MATERIAL FOR THIS EXERCISE >>
---
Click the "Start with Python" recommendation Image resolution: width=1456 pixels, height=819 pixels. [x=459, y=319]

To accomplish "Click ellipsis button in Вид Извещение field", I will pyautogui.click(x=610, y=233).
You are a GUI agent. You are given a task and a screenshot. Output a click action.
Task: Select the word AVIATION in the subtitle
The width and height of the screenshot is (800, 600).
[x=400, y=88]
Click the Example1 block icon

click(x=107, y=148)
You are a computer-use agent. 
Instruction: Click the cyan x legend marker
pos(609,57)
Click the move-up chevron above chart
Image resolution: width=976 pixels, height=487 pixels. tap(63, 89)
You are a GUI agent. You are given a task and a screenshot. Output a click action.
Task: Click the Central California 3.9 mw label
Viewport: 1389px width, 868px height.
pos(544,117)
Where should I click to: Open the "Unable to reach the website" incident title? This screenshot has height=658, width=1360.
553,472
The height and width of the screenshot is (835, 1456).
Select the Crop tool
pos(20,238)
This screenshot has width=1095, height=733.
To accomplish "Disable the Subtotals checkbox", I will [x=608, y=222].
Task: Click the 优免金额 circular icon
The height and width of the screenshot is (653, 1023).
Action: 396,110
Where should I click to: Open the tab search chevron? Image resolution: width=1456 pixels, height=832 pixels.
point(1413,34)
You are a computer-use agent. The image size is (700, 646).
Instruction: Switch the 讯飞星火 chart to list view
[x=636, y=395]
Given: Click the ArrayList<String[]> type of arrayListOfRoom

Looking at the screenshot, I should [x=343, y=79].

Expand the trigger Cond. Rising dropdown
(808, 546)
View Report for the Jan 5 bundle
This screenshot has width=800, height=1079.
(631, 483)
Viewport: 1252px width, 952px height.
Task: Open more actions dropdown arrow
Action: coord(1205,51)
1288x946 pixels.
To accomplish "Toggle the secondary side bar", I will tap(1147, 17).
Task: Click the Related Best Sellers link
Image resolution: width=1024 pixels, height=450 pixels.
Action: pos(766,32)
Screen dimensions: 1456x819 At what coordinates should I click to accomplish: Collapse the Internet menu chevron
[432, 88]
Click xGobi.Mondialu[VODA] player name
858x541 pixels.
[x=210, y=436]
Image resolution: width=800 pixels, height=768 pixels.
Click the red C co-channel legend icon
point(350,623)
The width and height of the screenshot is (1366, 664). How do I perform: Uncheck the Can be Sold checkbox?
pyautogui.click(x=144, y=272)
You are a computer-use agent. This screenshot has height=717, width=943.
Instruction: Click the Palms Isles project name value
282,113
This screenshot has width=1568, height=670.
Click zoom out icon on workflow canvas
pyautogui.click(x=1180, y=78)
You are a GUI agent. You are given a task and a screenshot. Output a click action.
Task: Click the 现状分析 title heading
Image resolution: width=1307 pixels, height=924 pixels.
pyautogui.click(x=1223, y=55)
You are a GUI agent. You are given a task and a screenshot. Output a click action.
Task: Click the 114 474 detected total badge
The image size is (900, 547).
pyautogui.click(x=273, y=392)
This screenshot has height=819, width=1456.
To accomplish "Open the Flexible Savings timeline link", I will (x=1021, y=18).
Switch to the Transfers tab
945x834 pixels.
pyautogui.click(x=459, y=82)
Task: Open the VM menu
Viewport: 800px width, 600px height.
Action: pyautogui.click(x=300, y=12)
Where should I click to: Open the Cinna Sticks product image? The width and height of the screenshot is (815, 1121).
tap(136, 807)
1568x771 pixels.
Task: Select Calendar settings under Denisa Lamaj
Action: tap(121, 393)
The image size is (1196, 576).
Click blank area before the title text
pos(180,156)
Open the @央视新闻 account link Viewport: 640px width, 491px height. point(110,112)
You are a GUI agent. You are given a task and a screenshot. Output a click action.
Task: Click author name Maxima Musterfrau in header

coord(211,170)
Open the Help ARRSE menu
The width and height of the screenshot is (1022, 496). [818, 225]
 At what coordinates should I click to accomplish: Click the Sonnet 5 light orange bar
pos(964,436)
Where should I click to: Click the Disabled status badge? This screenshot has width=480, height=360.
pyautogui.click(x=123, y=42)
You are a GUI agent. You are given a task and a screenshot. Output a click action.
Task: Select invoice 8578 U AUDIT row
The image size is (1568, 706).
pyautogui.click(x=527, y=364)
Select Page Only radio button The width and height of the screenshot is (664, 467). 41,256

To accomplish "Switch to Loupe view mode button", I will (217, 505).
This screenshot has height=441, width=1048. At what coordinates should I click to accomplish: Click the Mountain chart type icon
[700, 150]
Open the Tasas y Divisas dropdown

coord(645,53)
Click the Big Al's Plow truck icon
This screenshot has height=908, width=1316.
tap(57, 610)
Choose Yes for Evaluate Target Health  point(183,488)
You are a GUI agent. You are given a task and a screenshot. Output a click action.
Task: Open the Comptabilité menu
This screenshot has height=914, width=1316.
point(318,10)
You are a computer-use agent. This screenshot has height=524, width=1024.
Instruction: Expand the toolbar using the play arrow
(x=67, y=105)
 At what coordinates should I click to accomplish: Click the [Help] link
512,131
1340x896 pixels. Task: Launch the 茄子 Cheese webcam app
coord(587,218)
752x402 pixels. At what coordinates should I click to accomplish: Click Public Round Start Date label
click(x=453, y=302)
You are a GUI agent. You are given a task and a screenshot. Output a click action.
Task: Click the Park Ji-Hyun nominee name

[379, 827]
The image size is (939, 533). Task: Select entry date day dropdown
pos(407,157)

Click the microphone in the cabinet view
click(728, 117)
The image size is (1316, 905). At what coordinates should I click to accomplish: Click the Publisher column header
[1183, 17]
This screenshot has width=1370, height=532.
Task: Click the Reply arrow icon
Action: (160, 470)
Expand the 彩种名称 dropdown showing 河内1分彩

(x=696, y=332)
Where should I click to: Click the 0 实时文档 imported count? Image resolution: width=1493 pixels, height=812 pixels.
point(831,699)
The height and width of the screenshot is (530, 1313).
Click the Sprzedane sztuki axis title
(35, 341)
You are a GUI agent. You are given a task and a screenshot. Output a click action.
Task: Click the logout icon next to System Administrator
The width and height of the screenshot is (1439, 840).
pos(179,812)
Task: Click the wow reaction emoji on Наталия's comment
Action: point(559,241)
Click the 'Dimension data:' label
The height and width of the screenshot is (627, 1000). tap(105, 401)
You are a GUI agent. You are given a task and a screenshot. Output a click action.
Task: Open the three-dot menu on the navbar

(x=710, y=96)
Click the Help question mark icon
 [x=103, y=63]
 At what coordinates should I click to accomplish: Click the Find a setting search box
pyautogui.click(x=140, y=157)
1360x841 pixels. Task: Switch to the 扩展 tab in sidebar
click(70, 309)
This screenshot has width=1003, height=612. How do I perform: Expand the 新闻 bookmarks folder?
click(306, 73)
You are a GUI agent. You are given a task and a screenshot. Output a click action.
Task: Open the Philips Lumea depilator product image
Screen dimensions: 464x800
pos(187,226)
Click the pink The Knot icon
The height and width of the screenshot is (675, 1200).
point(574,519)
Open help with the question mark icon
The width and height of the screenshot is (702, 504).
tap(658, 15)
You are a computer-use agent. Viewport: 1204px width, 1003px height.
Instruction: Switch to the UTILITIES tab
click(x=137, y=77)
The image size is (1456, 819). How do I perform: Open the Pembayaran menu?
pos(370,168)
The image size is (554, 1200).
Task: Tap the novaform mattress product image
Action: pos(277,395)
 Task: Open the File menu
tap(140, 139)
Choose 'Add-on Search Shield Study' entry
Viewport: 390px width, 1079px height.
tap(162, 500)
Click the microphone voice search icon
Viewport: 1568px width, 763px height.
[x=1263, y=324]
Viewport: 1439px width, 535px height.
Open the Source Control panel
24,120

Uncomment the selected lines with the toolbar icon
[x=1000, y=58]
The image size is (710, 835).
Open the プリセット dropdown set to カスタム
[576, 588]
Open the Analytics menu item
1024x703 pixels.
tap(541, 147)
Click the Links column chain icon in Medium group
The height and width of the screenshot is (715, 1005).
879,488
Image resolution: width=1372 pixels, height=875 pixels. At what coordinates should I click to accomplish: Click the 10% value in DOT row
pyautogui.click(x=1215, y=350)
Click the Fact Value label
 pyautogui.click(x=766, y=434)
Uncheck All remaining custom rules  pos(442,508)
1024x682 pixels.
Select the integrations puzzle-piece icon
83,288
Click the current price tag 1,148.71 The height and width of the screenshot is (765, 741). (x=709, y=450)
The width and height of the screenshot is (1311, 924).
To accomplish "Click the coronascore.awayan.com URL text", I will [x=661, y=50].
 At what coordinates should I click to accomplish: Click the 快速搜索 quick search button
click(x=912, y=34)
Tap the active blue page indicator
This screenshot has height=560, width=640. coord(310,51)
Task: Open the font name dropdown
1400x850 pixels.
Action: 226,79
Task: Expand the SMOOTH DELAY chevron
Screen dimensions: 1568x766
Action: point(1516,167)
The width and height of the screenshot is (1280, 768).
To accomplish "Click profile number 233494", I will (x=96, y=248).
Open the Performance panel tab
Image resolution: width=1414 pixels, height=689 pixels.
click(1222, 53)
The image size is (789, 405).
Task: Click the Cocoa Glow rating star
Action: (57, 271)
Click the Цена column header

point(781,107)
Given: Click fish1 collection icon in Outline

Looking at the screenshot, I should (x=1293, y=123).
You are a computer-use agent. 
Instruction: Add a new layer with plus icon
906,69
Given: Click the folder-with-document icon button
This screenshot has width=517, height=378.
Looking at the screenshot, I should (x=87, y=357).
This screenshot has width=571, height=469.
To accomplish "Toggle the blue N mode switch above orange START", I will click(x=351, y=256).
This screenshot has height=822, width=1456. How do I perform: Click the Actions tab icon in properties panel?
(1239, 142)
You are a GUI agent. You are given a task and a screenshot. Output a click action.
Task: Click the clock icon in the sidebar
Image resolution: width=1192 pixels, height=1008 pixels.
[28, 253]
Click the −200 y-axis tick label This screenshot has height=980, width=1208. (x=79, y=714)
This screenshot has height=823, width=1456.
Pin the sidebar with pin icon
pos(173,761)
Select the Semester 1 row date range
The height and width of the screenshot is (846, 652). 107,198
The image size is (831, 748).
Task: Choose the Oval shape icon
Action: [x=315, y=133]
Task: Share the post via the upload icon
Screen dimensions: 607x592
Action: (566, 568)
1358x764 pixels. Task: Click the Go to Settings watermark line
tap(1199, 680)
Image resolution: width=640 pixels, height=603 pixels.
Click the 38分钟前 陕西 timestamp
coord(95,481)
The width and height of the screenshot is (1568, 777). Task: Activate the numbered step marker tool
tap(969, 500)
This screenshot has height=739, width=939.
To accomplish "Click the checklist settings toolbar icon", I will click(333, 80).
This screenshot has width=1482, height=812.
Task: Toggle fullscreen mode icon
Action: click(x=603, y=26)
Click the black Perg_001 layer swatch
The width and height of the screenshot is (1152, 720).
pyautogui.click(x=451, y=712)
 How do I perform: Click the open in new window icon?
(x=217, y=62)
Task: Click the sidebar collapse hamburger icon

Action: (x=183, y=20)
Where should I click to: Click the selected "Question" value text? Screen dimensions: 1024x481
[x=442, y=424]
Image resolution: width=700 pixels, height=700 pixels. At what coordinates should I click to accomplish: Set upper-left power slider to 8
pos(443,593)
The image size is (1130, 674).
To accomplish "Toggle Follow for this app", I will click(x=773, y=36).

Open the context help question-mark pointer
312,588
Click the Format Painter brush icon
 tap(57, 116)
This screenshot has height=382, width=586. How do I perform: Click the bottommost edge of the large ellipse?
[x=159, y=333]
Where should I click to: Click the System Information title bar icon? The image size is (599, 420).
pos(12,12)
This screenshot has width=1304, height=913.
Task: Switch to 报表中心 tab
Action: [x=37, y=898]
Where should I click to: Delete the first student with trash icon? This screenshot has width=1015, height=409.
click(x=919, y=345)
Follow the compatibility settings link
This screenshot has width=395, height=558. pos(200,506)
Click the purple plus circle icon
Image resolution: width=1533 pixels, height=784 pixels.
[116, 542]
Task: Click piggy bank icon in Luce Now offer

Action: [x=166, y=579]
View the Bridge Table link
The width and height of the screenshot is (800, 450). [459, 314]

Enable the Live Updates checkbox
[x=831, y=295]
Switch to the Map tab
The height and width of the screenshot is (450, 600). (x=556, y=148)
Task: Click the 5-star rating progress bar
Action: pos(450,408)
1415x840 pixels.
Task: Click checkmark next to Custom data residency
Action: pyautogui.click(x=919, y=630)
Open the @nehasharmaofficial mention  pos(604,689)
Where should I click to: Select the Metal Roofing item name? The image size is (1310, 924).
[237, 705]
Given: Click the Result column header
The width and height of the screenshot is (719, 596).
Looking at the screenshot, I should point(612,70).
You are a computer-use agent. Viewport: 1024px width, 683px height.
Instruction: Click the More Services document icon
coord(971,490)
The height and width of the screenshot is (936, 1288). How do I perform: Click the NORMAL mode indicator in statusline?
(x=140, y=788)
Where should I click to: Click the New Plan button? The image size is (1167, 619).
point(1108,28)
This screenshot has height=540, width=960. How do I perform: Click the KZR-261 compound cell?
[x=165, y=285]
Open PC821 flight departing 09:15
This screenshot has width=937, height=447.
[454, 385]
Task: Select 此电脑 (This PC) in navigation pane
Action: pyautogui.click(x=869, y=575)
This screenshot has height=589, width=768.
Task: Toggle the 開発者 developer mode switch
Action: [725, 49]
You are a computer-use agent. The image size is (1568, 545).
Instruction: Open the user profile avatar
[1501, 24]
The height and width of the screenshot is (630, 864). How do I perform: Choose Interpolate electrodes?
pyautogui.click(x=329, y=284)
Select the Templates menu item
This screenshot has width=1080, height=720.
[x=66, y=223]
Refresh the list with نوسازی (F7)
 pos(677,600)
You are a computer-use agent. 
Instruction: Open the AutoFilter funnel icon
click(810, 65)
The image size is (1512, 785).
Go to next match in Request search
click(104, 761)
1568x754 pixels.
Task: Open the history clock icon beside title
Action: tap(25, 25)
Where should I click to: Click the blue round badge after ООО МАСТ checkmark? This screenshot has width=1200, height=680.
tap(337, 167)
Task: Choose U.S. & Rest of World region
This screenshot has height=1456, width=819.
---
TASK OBJECTIVE >>
Copy the material from the line with "Follow the compatibility settings link" up to and including the line with "Open the @nehasharmaofficial", reproducing each line as it appears.

SOLUTION >>
Follow the compatibility settings link
This screenshot has width=395, height=558. pos(200,506)
Click the purple plus circle icon
Image resolution: width=1533 pixels, height=784 pixels.
[116, 542]
Task: Click piggy bank icon in Luce Now offer

Action: [x=166, y=579]
View the Bridge Table link
The width and height of the screenshot is (800, 450). [459, 314]

Enable the Live Updates checkbox
[x=831, y=295]
Switch to the Map tab
The height and width of the screenshot is (450, 600). (x=556, y=148)
Task: Click the 5-star rating progress bar
Action: pos(450,408)
1415x840 pixels.
Task: Click checkmark next to Custom data residency
Action: pyautogui.click(x=919, y=630)
Open the @nehasharmaofficial mention  pos(604,689)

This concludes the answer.